BEGIN Records for this exercise

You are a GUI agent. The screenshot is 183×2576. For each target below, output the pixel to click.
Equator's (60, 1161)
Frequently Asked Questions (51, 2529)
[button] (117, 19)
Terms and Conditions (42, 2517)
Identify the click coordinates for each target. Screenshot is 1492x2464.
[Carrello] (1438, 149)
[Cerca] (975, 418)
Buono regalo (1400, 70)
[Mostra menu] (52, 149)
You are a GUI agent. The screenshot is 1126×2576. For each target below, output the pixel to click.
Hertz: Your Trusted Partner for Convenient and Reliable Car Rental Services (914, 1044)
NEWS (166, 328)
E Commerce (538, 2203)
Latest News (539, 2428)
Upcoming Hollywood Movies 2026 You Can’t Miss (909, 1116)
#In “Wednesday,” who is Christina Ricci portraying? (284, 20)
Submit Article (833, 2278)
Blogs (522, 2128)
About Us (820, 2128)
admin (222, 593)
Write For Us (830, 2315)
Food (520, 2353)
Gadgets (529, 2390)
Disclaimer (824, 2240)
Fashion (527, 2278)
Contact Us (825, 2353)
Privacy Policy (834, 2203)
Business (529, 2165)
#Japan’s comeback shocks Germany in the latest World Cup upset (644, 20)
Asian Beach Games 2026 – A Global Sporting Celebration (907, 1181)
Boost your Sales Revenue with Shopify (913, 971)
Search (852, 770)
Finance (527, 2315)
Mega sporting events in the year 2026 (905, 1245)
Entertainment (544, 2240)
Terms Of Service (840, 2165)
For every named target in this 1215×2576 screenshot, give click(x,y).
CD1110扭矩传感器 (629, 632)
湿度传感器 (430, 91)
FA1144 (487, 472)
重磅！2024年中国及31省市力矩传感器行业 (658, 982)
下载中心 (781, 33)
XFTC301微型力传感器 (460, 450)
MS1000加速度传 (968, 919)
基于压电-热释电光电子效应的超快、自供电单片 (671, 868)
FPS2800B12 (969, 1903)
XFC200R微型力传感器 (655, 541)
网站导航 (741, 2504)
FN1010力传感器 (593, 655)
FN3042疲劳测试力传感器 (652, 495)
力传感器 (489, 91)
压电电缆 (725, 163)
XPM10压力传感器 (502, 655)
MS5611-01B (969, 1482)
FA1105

END Records for this exercise

Task goal
Only the lines from the one containing "XFC200R微型力传感器 (655, 541)" through the end of the records above belong in the output, each exactly as it stands, both ends included.

Answer section
XFC200R微型力传感器 (655, 541)
网站导航 (741, 2504)
FN1010力传感器 (593, 655)
FN3042疲劳测试力传感器 (652, 495)
力传感器 (489, 91)
压电电缆 (725, 163)
XPM10压力传感器 (502, 655)
MS5611-01B (969, 1482)
FA1105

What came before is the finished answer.